Jaurès oppose aux théories de Marx l’œil du philosophe. Après tout, Marx n’est pour lui qu’un penseur supplémentaire, au même titre qu’un Kant, Hegel ou Fichte. Il peut le contester, prendre ce qui lui paraît intéressant, critiquer ce qui l’est moins. Marx n’est pas une référence absolue, il est juste le créateur d’un système philosophique.

457 Ibid., p. 19.

A la différence des guesdistes et de Lafargue en particulier, pour Jaurès l’œuvre marxiste n’est pas une « bible » à laquelle on ne peut toucher. Les textes laissés par Marx ne constituent pas un système parfait et définitivement figé. Ils constituent des enseignements et des pensées prenant place dans un processus global de réflexion, allant toujours vers plus de précision dans la compréhension de l’homme et son milieu. Mais Marx n’est pas le point final absolu, il est un des rouages de l’évolution humaine.

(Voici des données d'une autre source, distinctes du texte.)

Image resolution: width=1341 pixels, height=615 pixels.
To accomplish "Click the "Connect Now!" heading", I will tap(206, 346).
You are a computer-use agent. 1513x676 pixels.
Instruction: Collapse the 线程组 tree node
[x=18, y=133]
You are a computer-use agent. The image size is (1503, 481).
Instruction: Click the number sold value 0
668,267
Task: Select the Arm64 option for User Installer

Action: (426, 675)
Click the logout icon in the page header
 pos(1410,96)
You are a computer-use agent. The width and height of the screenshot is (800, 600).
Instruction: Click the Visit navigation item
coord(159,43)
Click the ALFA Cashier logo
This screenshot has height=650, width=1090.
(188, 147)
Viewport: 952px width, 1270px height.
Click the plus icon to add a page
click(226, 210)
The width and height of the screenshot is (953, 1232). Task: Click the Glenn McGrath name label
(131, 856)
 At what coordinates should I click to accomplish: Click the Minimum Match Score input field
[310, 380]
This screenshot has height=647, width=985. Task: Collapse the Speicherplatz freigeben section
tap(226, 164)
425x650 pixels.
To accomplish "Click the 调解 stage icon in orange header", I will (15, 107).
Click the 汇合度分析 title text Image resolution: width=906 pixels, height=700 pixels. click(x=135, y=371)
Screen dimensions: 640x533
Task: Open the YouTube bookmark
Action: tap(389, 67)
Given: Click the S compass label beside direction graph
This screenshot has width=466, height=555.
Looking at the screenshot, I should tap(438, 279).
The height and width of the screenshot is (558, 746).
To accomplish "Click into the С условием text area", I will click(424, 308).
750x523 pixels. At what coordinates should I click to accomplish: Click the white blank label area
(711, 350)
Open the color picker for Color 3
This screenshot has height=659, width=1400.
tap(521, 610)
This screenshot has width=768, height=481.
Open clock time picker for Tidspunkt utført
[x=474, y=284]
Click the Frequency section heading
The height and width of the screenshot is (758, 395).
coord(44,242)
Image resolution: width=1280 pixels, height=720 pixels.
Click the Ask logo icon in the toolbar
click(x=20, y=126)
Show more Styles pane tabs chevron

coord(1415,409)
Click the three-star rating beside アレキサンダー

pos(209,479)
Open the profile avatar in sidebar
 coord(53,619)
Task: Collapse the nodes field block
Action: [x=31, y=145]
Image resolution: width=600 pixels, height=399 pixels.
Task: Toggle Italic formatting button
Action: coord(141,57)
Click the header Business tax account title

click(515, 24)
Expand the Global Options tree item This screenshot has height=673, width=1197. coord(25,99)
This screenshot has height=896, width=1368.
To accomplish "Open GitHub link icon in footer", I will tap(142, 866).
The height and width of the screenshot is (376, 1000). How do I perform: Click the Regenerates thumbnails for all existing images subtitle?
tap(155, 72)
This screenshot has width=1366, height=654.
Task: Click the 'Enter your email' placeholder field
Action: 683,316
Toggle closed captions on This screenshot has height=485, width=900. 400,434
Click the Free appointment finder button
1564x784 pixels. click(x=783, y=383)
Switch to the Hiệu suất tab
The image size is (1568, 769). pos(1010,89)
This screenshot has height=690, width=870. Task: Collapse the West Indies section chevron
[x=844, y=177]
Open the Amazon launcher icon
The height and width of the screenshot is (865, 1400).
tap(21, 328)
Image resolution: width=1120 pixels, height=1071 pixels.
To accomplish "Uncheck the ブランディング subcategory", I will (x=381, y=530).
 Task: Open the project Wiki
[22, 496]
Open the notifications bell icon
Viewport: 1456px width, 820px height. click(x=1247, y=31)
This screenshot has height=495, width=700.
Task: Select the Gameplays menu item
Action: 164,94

Partant de cette position, il est dès lors logique pour Jaurès de chercher par le réformisme, l’application de ses convictions. Il est aussi logique qu’il entre en conflit avec « l’aile dure » socialiste. Ces derniers voyant dans Marx non pas une évolution mais un point terminal dans l’histoire humaine : tout étant dit, rien n’évoluerait maintenant autrement que l’avait prédit

« le maître ».

Il parait évident que Lafargue, gendre de Marx, malgré ses doutes et ses imperfections idéologiques, ne pouvait sans se renier accepter une remise en cause des principes définis par le maître.

En combattant les conceptions de Jaurès, Lafargue agit en intégriste, en gardien d’un dogme parfois le dépassant… En quoi Jaurès pouvait-il se permettre de critiquer une idéologie jugée parfaite et sans faille ? En refusant le dialogue, Lafargue s’enferme dans ses certitudes.

En n’ayant qu’une connaissance fragmentaire du marxisme, il ne peut s’élever à sa logique globale. Jaurès, de par ses connaissances philosophiques, appréhende les théories de Marx dans leur globalité. Toute la différence entre Jaurès et les marxistes se résume durant cette période. Application fragmentaire sans connaissance globalisante de la philosophie marxiste et critique et recherche d’une amélioration d’une philosophie complexe.